The curative effect of postoperative comprehensive treatments such as adjuvant chemotherapy and radiotherapy against malignant PT is limited. An early study by Chaney et al31 revealed that patients suffering from borderline or malignant PTs have been profited from radiotherapy, especially those with tumors of huge size, positive margin, nuclear pleomorphism, and necrosis. Barth et al32 and Belkacémi et al33 also confirmed that postoperative radiotherapy could prolong disease-free survival and lower the risk of recurrence. However, because there are no sufficient multicenter large-scale sample studies, the evidence listed above cannot be completely relied on. Several studies showed a contradictive conclusion that postoperative chemotherapy and endocrine therapy had no significant effect on reducing the rate of recurrence or death.

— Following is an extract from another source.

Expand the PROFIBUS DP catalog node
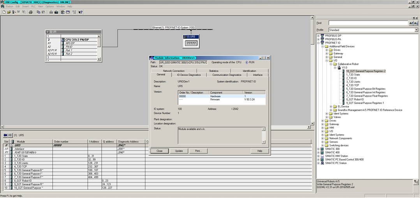 (x=318, y=36)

The overall 5-year disease-free survival rate of PT ranged from 78% to 91%.34 The rate of recurrence is about 10%–40% for all PTs patients, and malignant or borderline patients have higher rate than benign ones. Most recurrence happens within 2 years after surgery; besides, the pathology of recurrence tumors often shows a worse condition. Patients should review at least once every 6 months during the first 2 years and then once a year thereafter. Since the prognosis was closely related to the histopathological subgroup, the extent of primary surgical resection, and medical history of previous fibroadenomam,35 patients with these risk factors should have more frequent review.

Conclusion

This case report particularly presents a huge borderline PT in the right breast and postoperatively local recurrence with worse histopathology. PT is a rare breast disease but recurs easily. The tumor behavior is very difficult to predict. The primary treatment is operation, yet the efficiency of adjuvant treatment is still under investigation. For patients with invasive chest muscles, adjuvant radiotherapy may decrease the risk of local recurrence postoperatively.

Acknowledgment

This study was funded by the Natural Science Fund Project of Liaoning province (No 20170540254) and Medical Science Research Project of Dalian (No 1612019).

Disclosure

The authors report no conflicts of interest in this work.